Selected text:
Confessions of a Thanksgiving Lunatic: Why I Spend $500 Hosting Every Year

I thought it would be fun to write a seasonal Thanksgiving article. You know—How to Save Money on Your Thanksgiving Menu! or something like that. But I cannot write that article for you, or anything remotely like it.

I have a confession to make.

Are you ready?

I spend $500 a year on Thanksgiving.

$500. Gone.

The worst Thanksgiving

I went to college a thousand miles away from my home town. Like many do, my college closed down its entire campus for the Thanksgiving break. A single floor in our smallest dorm was made available for students who couldn’t go home. We were all obliged to work multiple desk shifts to check these dozen people in and out. It was a real Harry-Potter-forced-to-spend-Christmas-at-Hogwarts situation, except suckier in the way that the real world is suckier. Scrumptious faculty dinners replaced with pervasive loneliness and unpaid clerical work.

I was one of those students. Flights to my tiny rural hometown were expensive, but that was only part of it. My home life was complicated and painful. I was enjoying moving forward in my new city. I didn’t want to go back.

So I spent Thanksgiving alone that year. They’d shut the dorm kitchen off, and no restaurants were open. So I ate cold Chinese food from the night before. I ate it alone, sitting at a dormitory desk in an unfamiliar room, facing the painted cinderblock wall.

I don’t think I need to tell you that it felt distinctly, um, not good.

The best Thanksgiving

Thanksgiving is the best American holiday. Wake up, you Christmas-loving sheeple.

Unlike many holidays, there is no specific religious connotation. No one expects you to go to church or nothin’. There are no expensive presents to buy, no weird social roles to perform, no mandatory displays of patriotism.

Nope, Thanksgiving at its core is about two things: food and gratitude.

This is what Thanksgiving at the Kitty household looks like, by the way.

Record extracts:

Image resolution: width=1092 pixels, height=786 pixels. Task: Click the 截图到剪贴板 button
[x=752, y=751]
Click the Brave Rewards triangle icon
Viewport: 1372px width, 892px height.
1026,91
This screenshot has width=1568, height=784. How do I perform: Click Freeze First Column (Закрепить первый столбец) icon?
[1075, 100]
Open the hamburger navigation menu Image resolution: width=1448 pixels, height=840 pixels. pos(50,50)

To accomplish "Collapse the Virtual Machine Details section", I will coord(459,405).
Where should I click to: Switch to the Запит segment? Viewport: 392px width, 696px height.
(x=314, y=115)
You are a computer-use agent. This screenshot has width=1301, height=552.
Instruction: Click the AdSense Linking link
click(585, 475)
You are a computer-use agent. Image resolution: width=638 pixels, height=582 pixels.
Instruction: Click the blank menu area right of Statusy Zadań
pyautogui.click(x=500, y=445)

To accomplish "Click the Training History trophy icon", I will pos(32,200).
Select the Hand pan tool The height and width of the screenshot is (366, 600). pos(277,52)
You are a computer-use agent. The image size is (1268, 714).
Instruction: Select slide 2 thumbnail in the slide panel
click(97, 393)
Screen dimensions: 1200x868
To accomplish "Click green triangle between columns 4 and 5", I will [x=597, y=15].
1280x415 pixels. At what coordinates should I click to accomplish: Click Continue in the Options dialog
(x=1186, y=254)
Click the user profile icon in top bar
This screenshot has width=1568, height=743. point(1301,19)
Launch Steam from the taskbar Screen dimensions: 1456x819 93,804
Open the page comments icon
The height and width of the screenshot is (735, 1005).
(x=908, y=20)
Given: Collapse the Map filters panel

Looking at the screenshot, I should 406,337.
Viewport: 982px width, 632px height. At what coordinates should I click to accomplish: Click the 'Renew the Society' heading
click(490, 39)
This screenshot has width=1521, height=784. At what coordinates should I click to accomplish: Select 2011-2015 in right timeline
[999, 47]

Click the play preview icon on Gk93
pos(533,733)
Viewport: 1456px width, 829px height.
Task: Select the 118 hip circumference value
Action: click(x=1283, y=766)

What you are asked to do: Repeat word for word the stretch of the Thanksgiving essay above that begins at the words "So I spent Thanksgiving" and stops after "displays of patriotism.".

The result:
So I spent Thanksgiving alone that year. They’d shut the dorm kitchen off, and no restaurants were open. So I ate cold Chinese food from the night before. I ate it alone, sitting at a dormitory desk in an unfamiliar room, facing the painted cinderblock wall.

I don’t think I need to tell you that it felt distinctly, um, not good.

The best Thanksgiving

Thanksgiving is the best American holiday. Wake up, you Christmas-loving sheeple.

Unlike many holidays, there is no specific religious connotation. No one expects you to go to church or nothin’. There are no expensive presents to buy, no weird social roles to perform, no mandatory displays of patriotism.